» **INSTRUCTION**:
Give the lines from the one containing "You are a computer-use" through the one containing "Viewport: 760px width, 434px", inclusive, as a numbered list with blank lines omitted. Do not include the pictures.

» **GIVEN ENTRIES**:
▽

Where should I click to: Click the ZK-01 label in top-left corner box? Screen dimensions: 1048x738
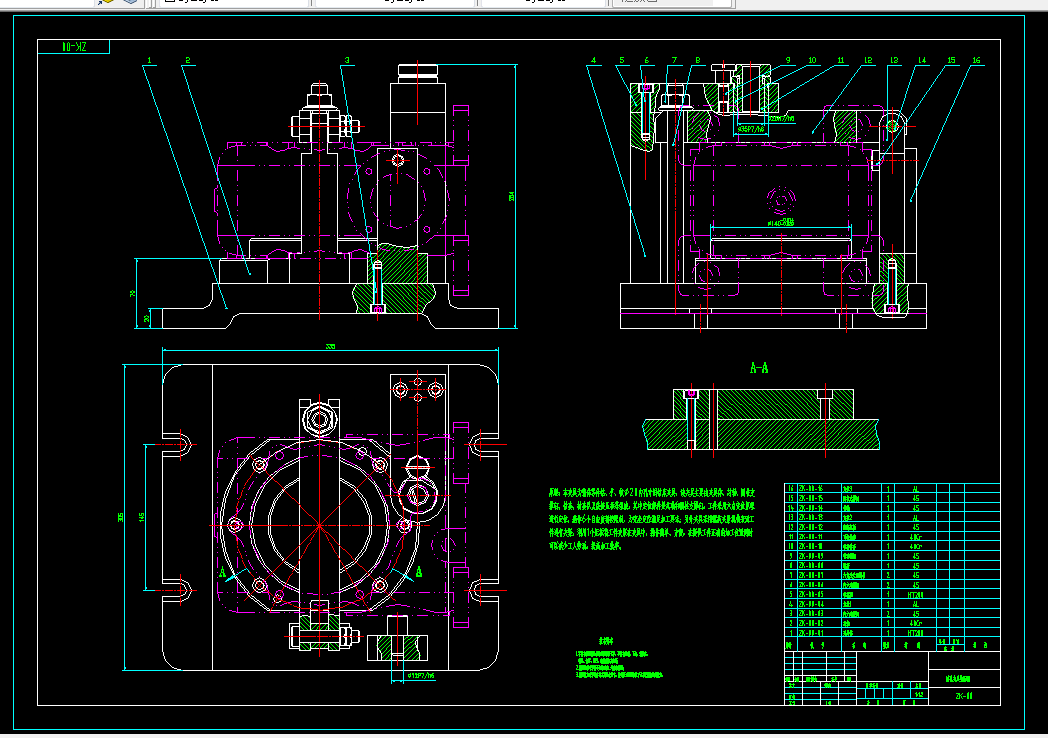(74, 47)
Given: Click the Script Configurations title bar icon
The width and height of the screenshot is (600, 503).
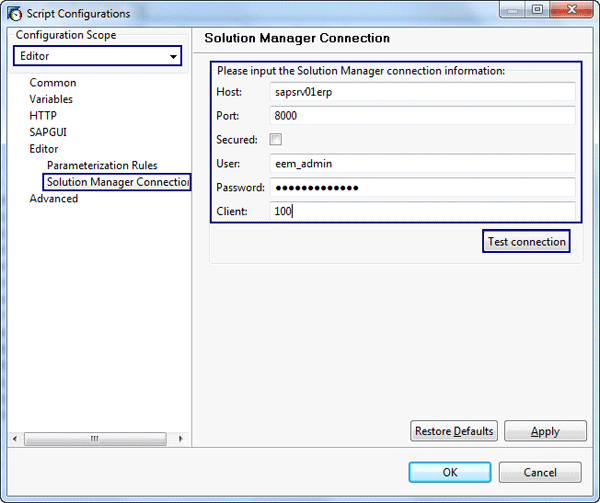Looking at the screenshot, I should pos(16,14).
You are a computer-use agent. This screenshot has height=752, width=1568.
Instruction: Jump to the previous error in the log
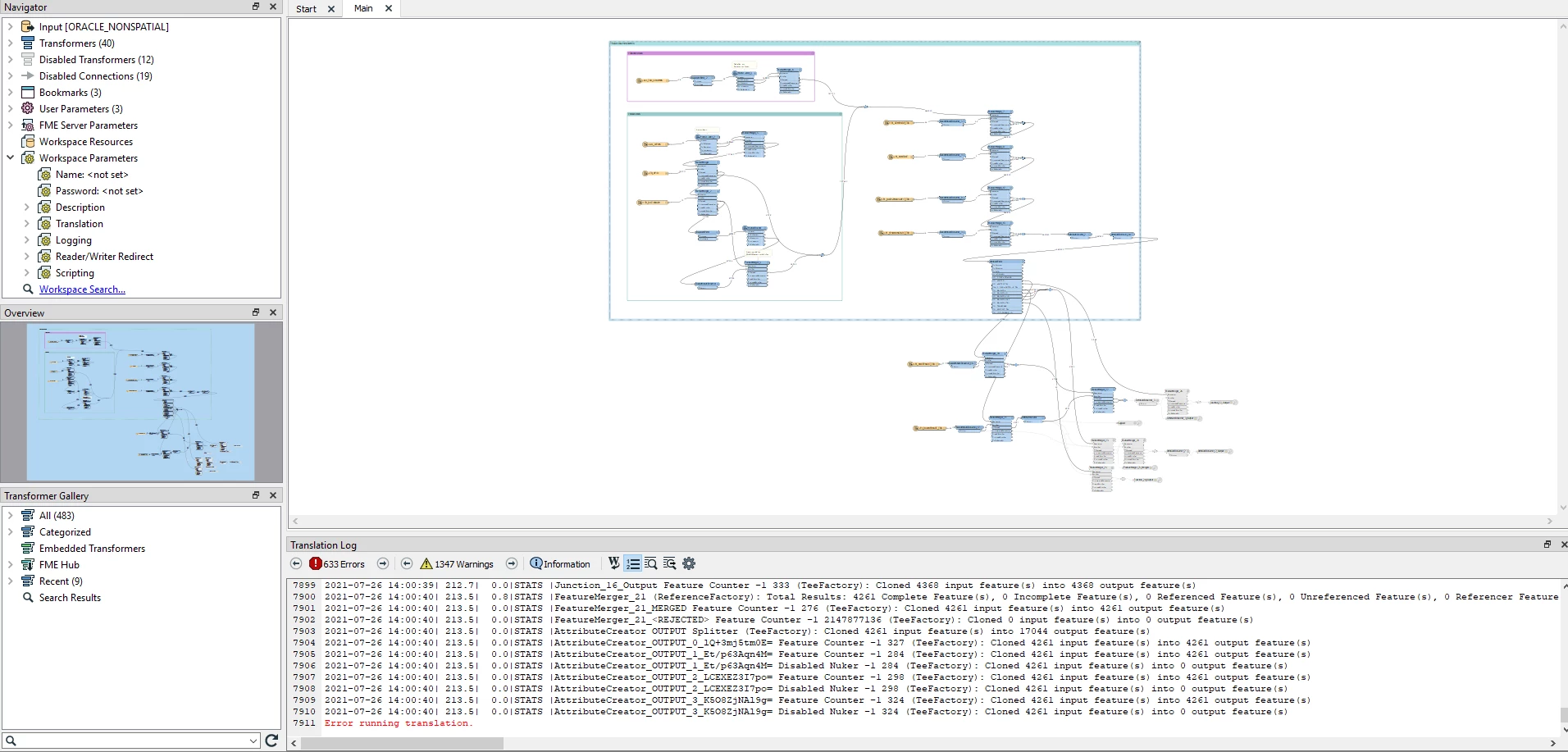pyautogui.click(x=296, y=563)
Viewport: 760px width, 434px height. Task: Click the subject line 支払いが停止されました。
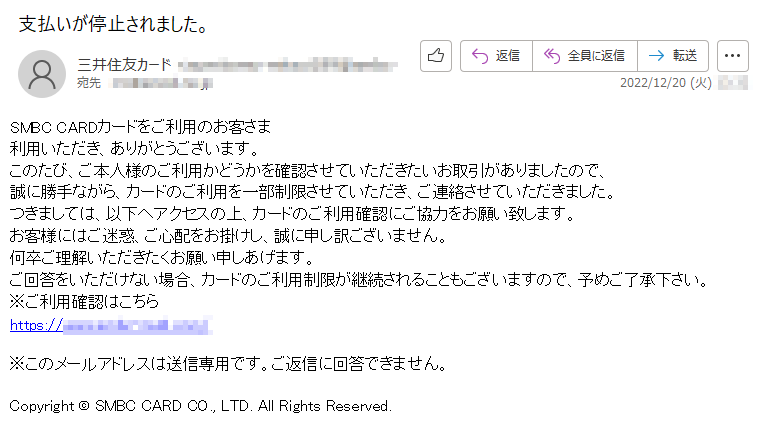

△
▽

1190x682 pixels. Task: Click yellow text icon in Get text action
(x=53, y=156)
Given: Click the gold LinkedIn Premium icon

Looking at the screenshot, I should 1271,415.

△

» **RESPONSE BELOW**:
1. You are a computer-use agent. This screenshot has height=752, width=1568.
2. Instruction: Jump to the previous error in the log
3. pyautogui.click(x=296, y=563)
4. Viewport: 760px width, 434px height. Task: Click the subject line 支払いが停止されました。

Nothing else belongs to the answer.